**WHAT YOU ARE ASKED TO DO**
Each line from the one with "Screen dimensions: 413x244" through the end of the records below should be transcribed exactly, and each picture should be skipped.

(Dataset entries)
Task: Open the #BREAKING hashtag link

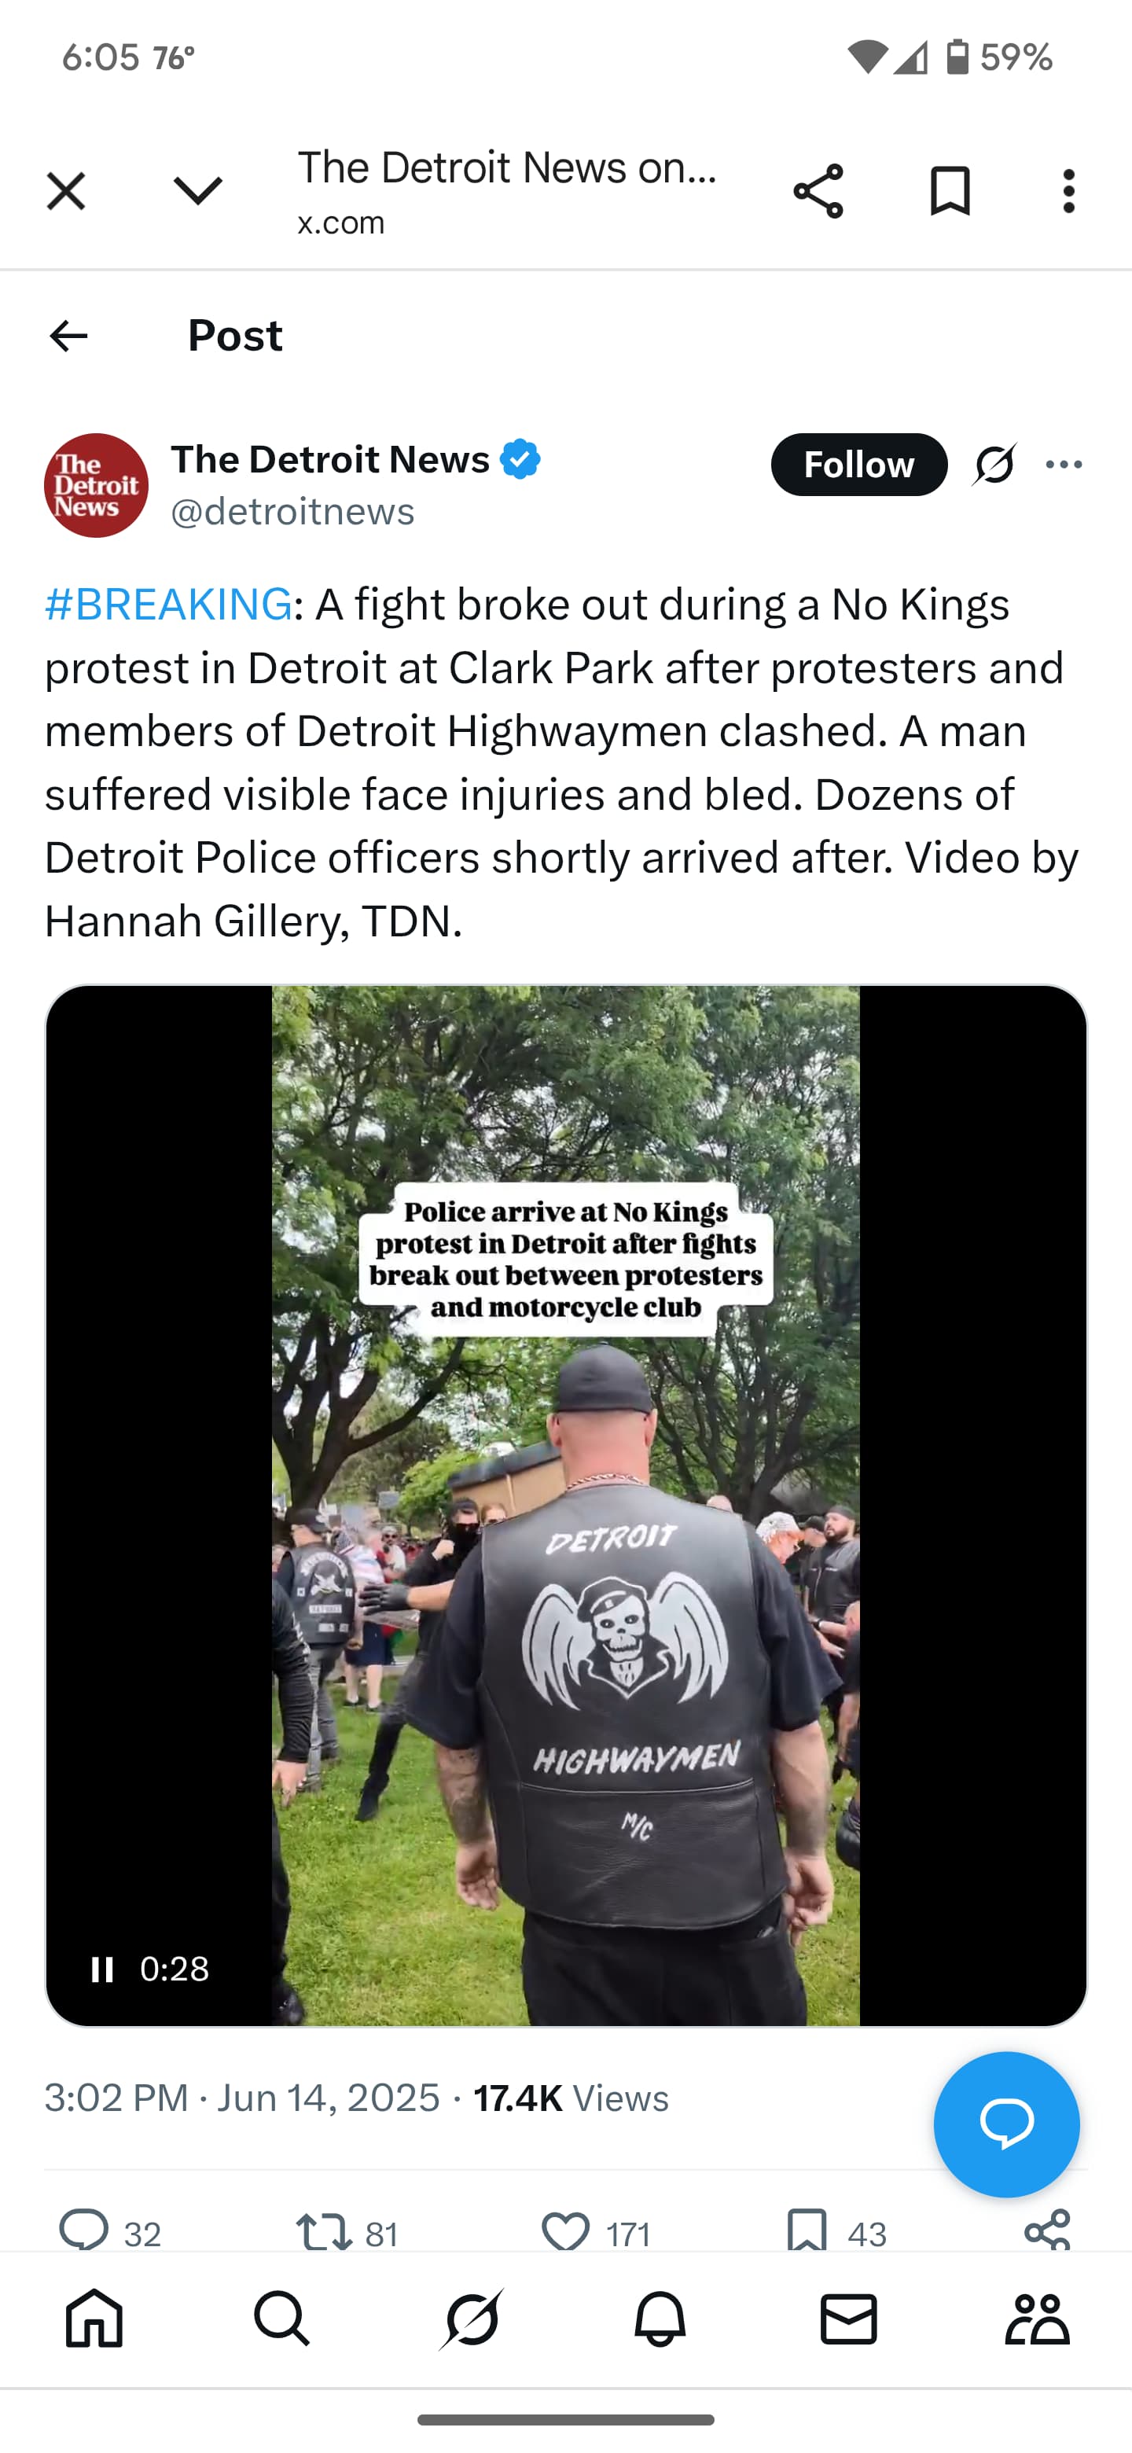Action: pyautogui.click(x=169, y=604)
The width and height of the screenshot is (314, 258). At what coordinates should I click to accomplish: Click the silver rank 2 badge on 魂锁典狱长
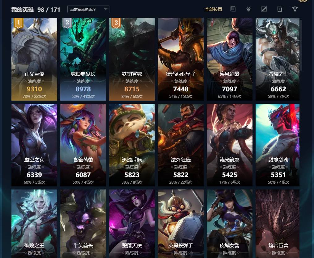point(67,23)
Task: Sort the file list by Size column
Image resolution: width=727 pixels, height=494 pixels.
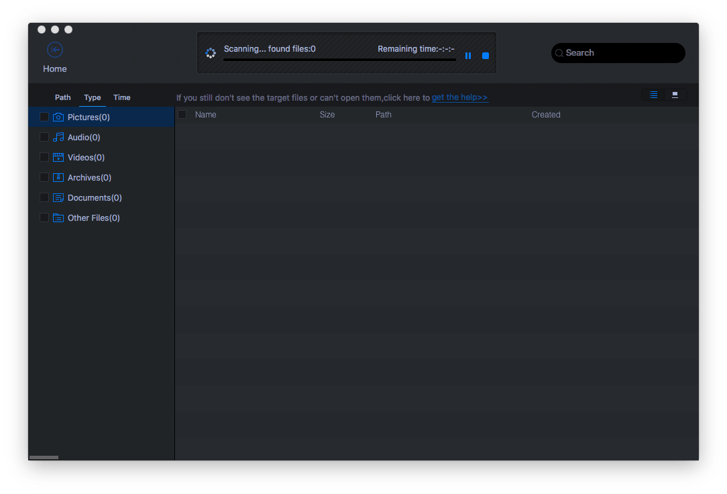Action: [327, 115]
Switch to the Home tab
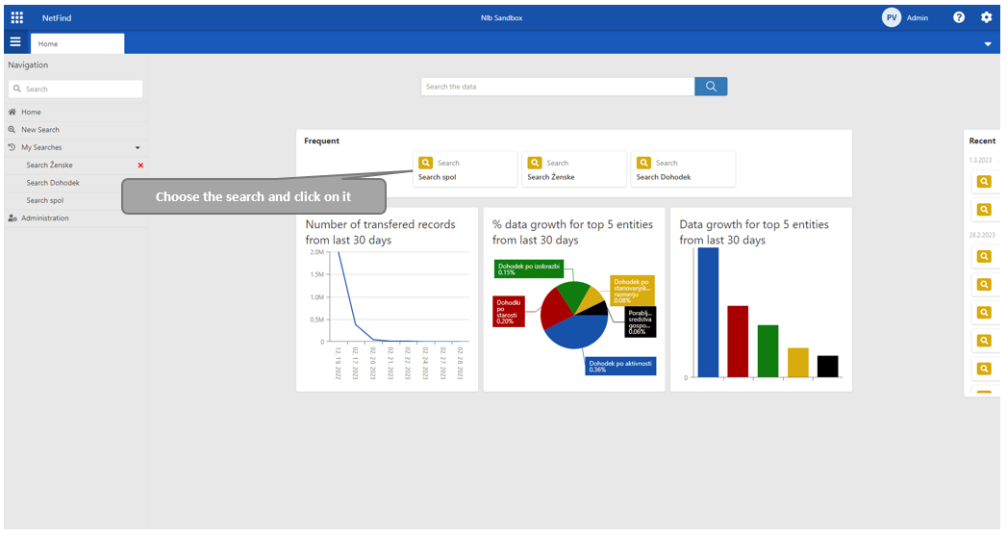 click(77, 43)
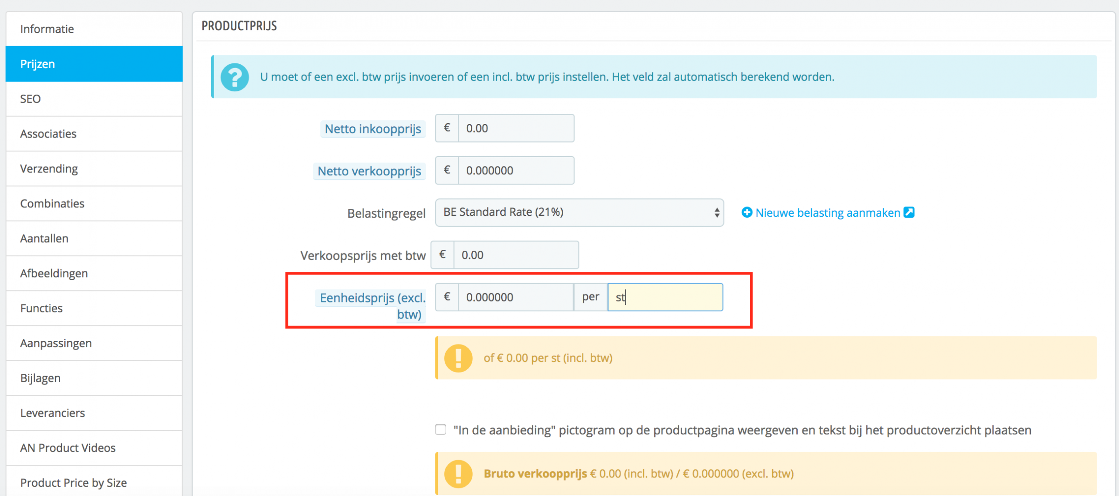
Task: Focus the Netto inkoopprijs input field
Action: tap(516, 128)
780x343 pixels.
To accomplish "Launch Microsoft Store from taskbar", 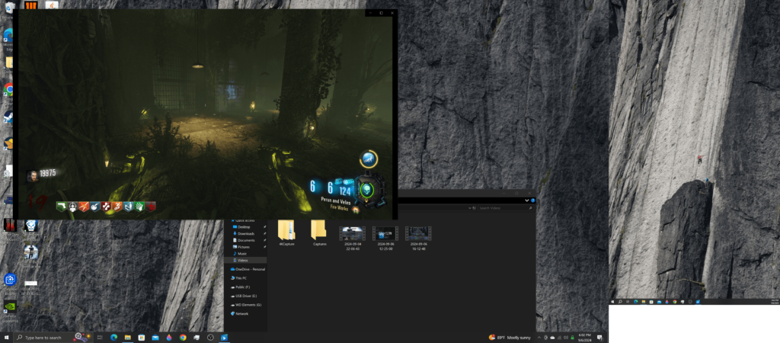I will [x=141, y=337].
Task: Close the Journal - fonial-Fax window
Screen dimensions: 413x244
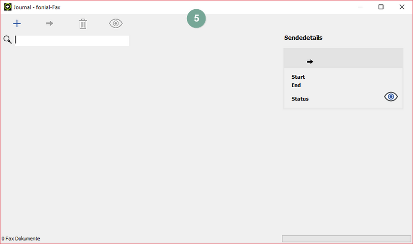Action: click(401, 7)
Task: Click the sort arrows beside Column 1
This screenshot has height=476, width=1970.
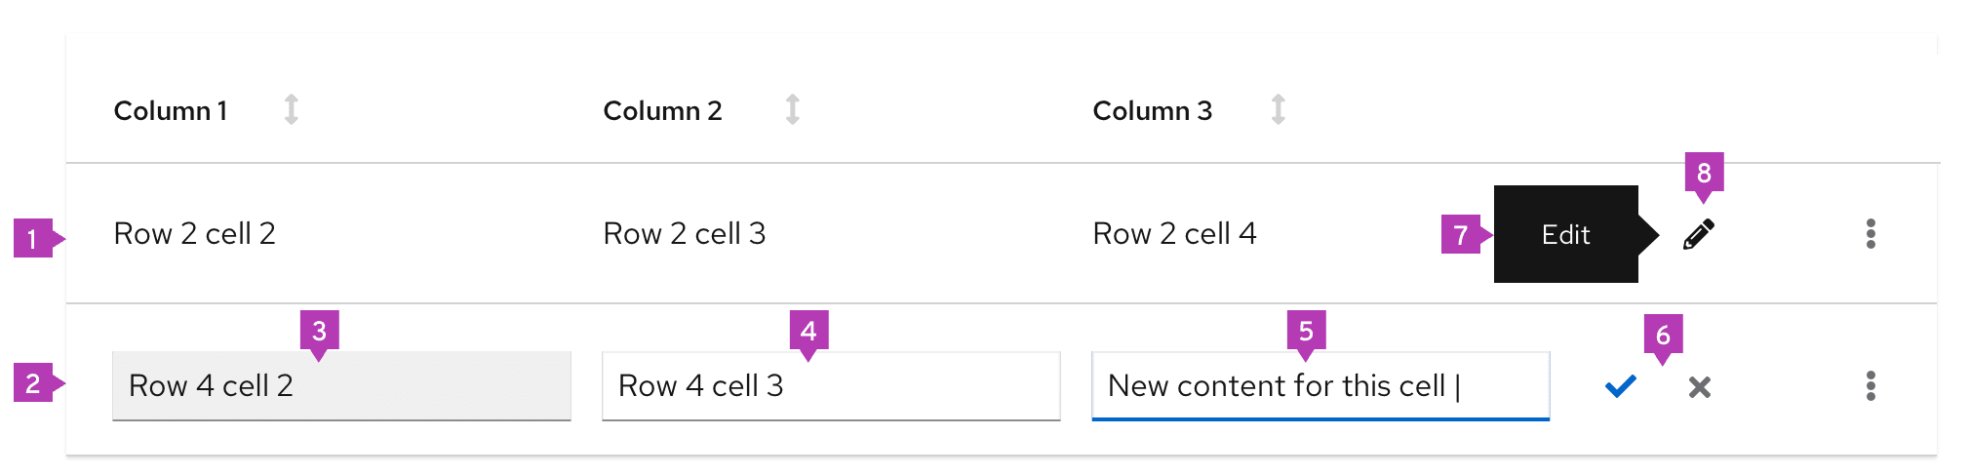Action: pos(291,109)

**ANSWER TO THIS TASK**
Screen dimensions: 413x244
Action: click(401, 7)
Task: Click the sort arrows beside Column 1
This screenshot has height=476, width=1970.
Action: pos(291,109)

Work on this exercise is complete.